What this exercise asks:
a: Quote the passage of the matrix factorization notes below starting at "For k=n we can" and ending at "to overfit 91...".
b: For each statement, say whether the matrix factorization notes below agree with it, answering yes or no and quoting the deciding words from the notes: (i) performance levels off at k=2; (ii) adding Id removes all of the negative eigenvalues; (iii) with random initialization, the model over-fits for k≥3.
c: List every relation between k and a number or n that the matrix factorization notes below write with a symbol such as =, >, ≥ or →.

Source text:
>> start
Dziugaite & Roy call this "Probabilistic matrix factorization".
Minimize the L2 error at observations using a bilinear reconstruction. Let's say that the observations are Rᵢⱼ for {ij} ∈ D.
The symmetric version looks like:
minimize ∑ ( Rᵢⱼ - Uᵢᵀ Uⱼ )² U ∈ ℝⁿˣᵏ
Performance flattens out at k=2. I'm not sure why this model can't 100% over-fit the given data. It seems if k>n then it should just be able to memorize everything, so I'd expect to see that happen as k→n
Maybe this is implied by the existence of negative eigenvalues in R (when treating non-observed entries as zero). These are not easy to get rid of (i.e., adding Id removes some but not all of the negative eigenvalues).
Maybe this means we should either have complex values in U or have a diagonal term that could have negative entries:
minimize ∑ ( Rᵢⱼ - Uᵢᵀ diag(S) Uⱼ )² U ∈ ℝⁿˣᵏ, S∈ℝᵏ
So the number of unknowns is nk+k. (Any positive value in S could be swallowed into U via √Sᵢ but this is probably not worth it for small k)
For k=n we can just use eigendecomposition of R (e.g., with explicit zeros).
For smaller k initialized with first k eigen vectors of R, this manages to over fit but only for k≥59. That's 4,425 variables to over fit to 91 values.
For smaller k initialized randomly, it manages to over fit with k≥3. That's 225 values to overfit 91...
>> end
Extracted records:
>> start
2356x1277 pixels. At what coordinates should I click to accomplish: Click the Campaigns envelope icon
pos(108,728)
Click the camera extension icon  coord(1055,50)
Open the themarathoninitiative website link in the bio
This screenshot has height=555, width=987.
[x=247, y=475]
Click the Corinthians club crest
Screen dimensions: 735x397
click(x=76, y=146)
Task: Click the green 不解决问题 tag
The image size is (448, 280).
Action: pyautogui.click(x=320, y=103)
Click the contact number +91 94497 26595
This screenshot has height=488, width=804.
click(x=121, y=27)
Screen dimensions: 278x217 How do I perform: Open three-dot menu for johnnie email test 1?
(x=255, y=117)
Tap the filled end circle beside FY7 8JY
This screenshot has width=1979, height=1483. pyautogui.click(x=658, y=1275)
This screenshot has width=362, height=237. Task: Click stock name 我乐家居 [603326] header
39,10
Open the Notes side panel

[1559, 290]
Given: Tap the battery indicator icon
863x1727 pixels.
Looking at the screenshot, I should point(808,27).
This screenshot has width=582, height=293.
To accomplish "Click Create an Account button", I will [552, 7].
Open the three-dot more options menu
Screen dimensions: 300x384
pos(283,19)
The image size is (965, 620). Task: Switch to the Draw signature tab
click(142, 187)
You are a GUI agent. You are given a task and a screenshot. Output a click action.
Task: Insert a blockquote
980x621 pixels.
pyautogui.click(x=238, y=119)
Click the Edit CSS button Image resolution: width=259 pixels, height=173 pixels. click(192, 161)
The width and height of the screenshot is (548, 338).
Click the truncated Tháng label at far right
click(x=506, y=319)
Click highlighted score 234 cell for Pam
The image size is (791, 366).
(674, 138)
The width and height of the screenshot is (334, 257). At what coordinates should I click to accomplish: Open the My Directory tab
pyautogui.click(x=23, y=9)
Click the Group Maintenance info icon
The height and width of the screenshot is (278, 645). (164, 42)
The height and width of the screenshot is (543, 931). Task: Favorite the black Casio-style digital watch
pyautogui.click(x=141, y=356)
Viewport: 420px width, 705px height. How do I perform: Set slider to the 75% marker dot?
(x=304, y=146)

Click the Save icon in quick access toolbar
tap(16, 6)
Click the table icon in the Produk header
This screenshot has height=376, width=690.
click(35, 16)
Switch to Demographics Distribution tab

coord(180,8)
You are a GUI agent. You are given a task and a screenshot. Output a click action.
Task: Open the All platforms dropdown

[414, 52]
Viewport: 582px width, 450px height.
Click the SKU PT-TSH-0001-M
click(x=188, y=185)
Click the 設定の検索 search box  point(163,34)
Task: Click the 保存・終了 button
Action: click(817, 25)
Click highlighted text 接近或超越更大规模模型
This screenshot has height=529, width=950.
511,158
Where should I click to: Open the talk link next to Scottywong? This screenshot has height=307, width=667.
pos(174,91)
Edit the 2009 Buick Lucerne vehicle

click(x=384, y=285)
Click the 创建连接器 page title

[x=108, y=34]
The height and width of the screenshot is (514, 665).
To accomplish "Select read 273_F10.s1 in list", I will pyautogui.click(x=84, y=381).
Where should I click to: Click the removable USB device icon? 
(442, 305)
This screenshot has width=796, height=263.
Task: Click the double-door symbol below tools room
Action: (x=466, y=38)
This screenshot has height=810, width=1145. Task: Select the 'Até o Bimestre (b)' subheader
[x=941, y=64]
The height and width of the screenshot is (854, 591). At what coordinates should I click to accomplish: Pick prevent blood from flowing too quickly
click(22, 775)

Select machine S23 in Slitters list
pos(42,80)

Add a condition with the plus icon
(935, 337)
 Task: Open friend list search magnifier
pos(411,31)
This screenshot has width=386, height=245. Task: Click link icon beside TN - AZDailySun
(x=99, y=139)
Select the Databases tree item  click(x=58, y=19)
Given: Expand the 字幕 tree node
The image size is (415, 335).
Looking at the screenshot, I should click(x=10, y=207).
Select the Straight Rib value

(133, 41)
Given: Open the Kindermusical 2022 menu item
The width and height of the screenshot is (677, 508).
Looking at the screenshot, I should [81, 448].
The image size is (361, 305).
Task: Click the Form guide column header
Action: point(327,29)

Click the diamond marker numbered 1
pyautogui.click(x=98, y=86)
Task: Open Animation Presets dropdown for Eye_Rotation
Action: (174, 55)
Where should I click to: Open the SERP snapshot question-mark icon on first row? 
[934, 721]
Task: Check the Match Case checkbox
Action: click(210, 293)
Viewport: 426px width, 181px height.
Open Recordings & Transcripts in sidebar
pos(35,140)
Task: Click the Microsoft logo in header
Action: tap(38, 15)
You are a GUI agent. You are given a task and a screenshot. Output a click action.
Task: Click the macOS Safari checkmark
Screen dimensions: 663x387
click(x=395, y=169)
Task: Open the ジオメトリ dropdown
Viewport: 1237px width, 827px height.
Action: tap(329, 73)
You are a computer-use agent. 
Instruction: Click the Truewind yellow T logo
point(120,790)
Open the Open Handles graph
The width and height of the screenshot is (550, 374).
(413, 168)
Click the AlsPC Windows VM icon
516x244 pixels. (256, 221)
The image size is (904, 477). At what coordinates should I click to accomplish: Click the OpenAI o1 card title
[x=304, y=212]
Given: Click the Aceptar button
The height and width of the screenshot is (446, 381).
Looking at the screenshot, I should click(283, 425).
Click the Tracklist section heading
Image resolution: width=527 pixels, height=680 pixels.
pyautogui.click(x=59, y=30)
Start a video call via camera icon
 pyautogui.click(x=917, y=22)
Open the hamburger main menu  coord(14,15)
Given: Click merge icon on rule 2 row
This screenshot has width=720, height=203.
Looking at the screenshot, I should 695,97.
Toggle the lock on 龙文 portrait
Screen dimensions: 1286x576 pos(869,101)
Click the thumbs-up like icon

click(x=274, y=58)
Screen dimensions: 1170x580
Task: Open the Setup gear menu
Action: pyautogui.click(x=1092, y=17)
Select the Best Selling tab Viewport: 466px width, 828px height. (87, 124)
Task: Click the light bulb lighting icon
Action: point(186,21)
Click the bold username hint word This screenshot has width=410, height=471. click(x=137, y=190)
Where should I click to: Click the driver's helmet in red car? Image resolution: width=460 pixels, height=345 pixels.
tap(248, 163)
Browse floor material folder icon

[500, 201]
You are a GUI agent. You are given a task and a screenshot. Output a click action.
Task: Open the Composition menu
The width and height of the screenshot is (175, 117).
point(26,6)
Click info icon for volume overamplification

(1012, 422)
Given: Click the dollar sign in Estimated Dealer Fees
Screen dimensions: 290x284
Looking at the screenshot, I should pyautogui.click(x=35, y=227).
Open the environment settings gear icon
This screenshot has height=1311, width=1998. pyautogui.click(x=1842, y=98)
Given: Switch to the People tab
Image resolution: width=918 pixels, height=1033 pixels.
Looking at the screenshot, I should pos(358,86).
>> end
Per-task outputs:
a:
For k=n we can just use eigendecomposition of R (e.g., with explicit zeros).
For smaller k initialized with first k eigen vectors of R, this manages to over fit but only for k≥59. That's 4,425 variables to over fit to 91 values.
For smaller k initialized randomly, it manages to over fit with k≥3. That's 225 values to overfit 91...

b:
(i) Yes: "Performance flattens out at k=2."
(ii) No: "adding Id removes some but not all of the negative eigenvalues"
(iii) Yes: "For smaller k initialized randomly, it manages to over fit with k≥3."

c:
k=2
k>n
k→n
k=n
k≥59
k≥3